Are You Buying a House or a Home? As you read and study about buying real estate, you will often find the words "house" and "home" used interchangeably. There is a huge difference between a house and a home.
A house can be a place to eat, sleep, park your car, and put all your "stuff" (including other family members). It is a material possession and an investment. A home is where you feel comfortable, warm, safe, and protected.
A home is where you live.
A house is something you buy logically. A home is an emotional purchase. When buying real estate you have to balance your emotional wants and your logical needs because there will almost certainly be a time when the two conflict.
Example
For example, you may want a house with a view, but the payment is higher than you feel comfortable with on a thirty-year fixed rate mortgage.
What do you do?
Purchase the house anyway and budget more carefully for the next few years? Buy the same house without the view and get it cheaper? Make a larger down payment by borrowing from your 401K or family members, so you get a lower payment? Get an adjustable rate mortgage with a smaller payment instead of a fixed rate loan? Or buy a smaller house and still get the view?
When viewing the house, most people look at it emotionally and envision it as a safe, happy, comfortable home. Later, when making the offer or filling out a mortgage application, your logic may begin to kick in, instead. That's when "buyer's remorse" may come up, but...that's a different article.
Balancing Act
The trick in buying real estate is to view all decisions with both a logical perspective and an emotional perspective. If a situation presents itself that requires a trade-off, decide on whether there is a huge conflict or a small one. Logic should win the big conflicts, but emotion should always be a factor, even winning the small ones.
You will find yourself owning a warm, happy, safe home - and an investment for the future at a price you are willing to pay.
The Best Investment As a fairly general rule, homes appreciate about four or five percent a year. Some years will be more, some less. The figure will vary from neighborhood to neighborhood, and region to region.
Five percent may not seem like that much at first. Stocks (at times) appreciate much more, and you could easily earn over the same return with a very safe investment in treasury bills or bonds.
But take a second look...
Presumably, if you bought a $200,000 house, you did not pay cash for the home. You got a mortgage, too. Suppose you put as much as twenty percent down - that would be an investment of $40,000.

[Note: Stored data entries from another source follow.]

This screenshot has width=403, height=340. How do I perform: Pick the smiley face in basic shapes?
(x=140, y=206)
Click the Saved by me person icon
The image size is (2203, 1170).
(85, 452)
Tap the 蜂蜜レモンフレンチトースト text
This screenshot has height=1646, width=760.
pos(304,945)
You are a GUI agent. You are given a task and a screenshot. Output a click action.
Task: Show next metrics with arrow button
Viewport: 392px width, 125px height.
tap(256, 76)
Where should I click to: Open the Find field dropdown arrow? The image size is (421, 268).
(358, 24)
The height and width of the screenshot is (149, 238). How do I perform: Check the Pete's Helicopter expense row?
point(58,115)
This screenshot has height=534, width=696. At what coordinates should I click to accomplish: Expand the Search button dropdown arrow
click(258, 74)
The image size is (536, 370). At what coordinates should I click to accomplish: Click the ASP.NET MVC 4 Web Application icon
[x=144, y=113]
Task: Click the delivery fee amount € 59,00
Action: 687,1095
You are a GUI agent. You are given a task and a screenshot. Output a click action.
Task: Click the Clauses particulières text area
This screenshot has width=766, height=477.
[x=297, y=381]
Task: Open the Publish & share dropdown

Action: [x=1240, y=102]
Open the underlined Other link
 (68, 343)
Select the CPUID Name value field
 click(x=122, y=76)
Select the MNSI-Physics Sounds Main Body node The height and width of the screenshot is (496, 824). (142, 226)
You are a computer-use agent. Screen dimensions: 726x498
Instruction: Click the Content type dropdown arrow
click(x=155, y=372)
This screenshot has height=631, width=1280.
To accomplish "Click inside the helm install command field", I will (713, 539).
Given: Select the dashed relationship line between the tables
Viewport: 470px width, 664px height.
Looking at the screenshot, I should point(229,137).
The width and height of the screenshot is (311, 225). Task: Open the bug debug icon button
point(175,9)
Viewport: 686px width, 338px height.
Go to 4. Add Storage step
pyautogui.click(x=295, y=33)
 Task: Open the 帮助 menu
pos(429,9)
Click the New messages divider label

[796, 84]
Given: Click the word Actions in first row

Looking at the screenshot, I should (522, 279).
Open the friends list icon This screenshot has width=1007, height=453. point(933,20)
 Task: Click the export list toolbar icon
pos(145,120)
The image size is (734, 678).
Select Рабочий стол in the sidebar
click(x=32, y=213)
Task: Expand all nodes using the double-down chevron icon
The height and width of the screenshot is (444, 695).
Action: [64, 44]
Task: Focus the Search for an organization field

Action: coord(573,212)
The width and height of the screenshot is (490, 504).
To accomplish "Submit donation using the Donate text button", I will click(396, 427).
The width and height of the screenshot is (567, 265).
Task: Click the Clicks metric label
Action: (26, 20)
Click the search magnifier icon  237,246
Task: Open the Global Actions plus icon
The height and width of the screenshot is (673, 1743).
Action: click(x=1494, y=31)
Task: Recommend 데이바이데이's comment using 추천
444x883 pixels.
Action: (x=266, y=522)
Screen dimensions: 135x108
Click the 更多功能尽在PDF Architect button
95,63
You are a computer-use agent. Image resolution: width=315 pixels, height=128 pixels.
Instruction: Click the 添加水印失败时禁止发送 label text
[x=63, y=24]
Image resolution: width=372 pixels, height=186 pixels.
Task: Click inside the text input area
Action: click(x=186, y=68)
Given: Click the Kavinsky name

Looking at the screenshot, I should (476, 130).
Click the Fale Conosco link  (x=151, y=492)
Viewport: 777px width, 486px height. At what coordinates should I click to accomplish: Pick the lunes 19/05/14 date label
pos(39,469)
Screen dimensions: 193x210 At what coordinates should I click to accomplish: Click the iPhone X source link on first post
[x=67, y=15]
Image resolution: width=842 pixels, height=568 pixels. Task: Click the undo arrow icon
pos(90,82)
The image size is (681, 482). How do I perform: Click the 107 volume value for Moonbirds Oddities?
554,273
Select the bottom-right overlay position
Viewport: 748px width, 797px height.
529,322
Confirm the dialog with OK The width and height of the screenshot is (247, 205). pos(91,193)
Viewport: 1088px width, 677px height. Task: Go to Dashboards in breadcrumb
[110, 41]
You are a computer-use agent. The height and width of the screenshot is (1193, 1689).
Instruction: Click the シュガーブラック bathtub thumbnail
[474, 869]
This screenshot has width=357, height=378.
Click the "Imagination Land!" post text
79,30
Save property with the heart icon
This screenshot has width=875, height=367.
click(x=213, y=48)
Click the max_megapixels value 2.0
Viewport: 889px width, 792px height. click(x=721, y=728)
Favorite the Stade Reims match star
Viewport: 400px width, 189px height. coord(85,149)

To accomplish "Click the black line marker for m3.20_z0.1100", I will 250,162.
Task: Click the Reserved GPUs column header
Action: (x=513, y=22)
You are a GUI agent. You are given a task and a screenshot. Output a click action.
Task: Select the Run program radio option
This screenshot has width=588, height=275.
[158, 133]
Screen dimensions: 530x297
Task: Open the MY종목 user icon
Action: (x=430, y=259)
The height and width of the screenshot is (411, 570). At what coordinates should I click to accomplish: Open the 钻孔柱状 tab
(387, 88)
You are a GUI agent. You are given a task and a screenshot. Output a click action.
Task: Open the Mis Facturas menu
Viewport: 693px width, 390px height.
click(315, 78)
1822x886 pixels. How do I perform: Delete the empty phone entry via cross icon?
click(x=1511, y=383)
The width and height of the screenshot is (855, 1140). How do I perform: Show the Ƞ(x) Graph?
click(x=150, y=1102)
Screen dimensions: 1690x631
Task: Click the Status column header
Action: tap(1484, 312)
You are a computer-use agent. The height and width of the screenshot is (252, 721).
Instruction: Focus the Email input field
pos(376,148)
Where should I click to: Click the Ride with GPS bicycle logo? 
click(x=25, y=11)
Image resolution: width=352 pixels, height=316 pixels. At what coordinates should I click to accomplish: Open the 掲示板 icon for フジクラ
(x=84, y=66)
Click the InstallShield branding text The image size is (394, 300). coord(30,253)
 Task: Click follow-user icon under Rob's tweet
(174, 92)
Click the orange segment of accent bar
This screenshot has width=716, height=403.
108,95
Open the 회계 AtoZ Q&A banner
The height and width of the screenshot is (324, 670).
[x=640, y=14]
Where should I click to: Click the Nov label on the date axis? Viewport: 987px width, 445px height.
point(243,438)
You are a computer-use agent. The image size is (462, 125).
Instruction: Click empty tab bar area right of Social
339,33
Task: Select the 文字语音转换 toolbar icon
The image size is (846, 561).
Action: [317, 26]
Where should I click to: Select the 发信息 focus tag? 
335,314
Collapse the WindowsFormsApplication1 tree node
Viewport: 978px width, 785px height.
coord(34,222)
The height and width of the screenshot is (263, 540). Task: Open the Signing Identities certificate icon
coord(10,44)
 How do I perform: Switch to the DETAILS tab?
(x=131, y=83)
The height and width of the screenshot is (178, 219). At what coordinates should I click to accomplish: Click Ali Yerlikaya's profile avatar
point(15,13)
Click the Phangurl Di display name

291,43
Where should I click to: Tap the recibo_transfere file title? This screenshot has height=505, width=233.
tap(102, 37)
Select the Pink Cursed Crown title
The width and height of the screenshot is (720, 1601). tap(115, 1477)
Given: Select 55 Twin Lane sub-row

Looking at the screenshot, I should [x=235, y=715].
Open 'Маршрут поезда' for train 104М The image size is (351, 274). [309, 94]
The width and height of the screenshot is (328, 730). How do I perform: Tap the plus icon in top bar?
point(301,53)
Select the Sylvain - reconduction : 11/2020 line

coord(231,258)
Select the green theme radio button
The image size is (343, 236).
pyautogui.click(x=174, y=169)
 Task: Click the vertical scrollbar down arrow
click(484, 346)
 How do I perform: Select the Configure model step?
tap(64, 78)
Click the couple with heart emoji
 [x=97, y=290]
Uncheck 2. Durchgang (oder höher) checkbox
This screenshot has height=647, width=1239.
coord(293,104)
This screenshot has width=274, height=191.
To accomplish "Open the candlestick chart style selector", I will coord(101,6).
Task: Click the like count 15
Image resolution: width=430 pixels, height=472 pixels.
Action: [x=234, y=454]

At an appreciation rate of 5% annually, a $200,000 home would increase in value $10,000 during the first year. That means you earned $10,000 with an investment of $40,000. Your annual "return on investment" would be a whopping twenty-five percent.
Of course, you are making mortgage payments and paying property taxes, along with a couple of other costs. However, since the interest on your mortgage and your property taxes are both tax deductible, the government is essentially subsidizing your home purchase.
Your rate of return when buying a home is higher than most any other investment you could make.